MAHKEMESİ : ... Bölge Adliye Mahkemesi 1. Hukuk Dairesi
SAYISI : 2022/214 E., 2022/1422 K.
DAVA TARİHİ : 10.07.2019
HÜKÜM/KARAR : Davanın Reddine / Esastan Reddine
İLK DERECE MAHKEMESİ: ... 3. Asliye Hukuk Mahkemesi
SAYISI : 2019/263 E., 2021/252 K.
Taraflar arasındaki tapu iptali ve tescili, olmazsa tenkis davasından dolayı yapılan yargılama sonunda İlk Derece Mahkemesince davanın reddine karar verilmiştir.
Kararın davacı vekili tarafından istinaf edilmesi üzerine, Bölge Adliye Mahkemesince başvurunun esastan reddine karar verilmiştir.
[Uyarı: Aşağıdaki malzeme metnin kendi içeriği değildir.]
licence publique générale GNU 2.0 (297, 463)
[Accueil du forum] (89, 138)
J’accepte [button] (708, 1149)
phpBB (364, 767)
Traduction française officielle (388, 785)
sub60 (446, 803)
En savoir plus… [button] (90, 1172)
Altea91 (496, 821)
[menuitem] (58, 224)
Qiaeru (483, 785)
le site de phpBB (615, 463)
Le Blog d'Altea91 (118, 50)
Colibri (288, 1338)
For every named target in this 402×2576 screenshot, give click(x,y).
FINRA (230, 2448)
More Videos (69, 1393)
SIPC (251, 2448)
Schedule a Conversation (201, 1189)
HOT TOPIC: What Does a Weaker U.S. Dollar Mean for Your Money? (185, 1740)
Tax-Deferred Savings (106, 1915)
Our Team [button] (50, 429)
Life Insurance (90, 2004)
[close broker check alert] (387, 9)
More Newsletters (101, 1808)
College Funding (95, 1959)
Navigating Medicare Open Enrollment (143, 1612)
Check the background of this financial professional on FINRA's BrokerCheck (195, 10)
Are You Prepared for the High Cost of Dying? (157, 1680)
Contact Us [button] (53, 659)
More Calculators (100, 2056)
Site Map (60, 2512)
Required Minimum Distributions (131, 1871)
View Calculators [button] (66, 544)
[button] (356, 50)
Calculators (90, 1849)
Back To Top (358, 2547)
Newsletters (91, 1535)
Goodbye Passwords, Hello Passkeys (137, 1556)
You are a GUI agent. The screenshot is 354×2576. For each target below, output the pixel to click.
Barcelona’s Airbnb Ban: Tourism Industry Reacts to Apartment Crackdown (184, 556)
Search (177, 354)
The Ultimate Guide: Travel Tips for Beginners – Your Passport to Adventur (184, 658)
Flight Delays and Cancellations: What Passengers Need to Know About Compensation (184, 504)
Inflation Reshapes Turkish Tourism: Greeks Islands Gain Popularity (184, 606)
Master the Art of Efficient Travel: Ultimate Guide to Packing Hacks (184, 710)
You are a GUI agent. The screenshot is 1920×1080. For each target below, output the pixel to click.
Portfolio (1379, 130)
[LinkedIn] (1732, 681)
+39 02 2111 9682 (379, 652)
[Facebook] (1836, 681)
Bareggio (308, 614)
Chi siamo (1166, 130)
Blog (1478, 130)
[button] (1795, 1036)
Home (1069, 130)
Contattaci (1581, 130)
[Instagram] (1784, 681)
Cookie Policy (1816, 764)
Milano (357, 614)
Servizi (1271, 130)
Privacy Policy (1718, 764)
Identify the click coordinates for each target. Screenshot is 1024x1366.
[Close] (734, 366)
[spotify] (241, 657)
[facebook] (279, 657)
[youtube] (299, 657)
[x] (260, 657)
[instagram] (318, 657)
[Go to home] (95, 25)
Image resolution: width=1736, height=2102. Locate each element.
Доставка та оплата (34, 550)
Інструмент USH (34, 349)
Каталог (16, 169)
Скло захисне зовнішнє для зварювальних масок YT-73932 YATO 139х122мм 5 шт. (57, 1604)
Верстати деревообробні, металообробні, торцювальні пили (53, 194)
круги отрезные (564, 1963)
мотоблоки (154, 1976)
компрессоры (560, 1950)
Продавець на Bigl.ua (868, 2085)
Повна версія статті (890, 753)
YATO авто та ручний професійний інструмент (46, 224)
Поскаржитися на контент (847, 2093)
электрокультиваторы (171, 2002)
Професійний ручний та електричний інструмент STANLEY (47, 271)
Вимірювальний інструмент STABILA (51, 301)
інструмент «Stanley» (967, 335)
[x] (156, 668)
Bölge Adliye Mahkemesi kararı davacı vekili tarafından temyiz edilmekle; kesinlik, süre, temyiz şartı ve diğer usul eksiklikleri yönünden yapılan ön inceleme sonucunda, temyiz dilekçesinin kabulüne karar verildikten ve Tetkik Hâkimi tarafından hazırlanan rapor dinlendikten sonra dosyadaki belgeler incelenip gereği düşünüldü:
I. DAVA
Davacı dava dilekçesinde, mirasbırakan babası ve annesinin 49 ada 112 parsel sayılı taşınmazdaki paylarını oğulları ...ye rücu şartı ile bağışladıklarını, devirden kısa süre sonra annesinin öldüğünü, dönme hakkının saklı tutulduğu bağışlamaların süre sınırlaması olmaksızın tenkise tabi olduğunu, 11 parsel sayılı taşınmazın da mal kaçırma amacıyla ...ye temlik edildiğini ve bu taşınmaz için de dava açtığını, devirlerin mal kaçırma kastıyla yapıldığını, temlikleri 2018 yılı Kasım ayında öğrendiğini ileri sürerek tapu kaydının iptali ile payı oranında adına tesciline, olmazsa faizi ile tenkisine karar verilmesini istemiştir.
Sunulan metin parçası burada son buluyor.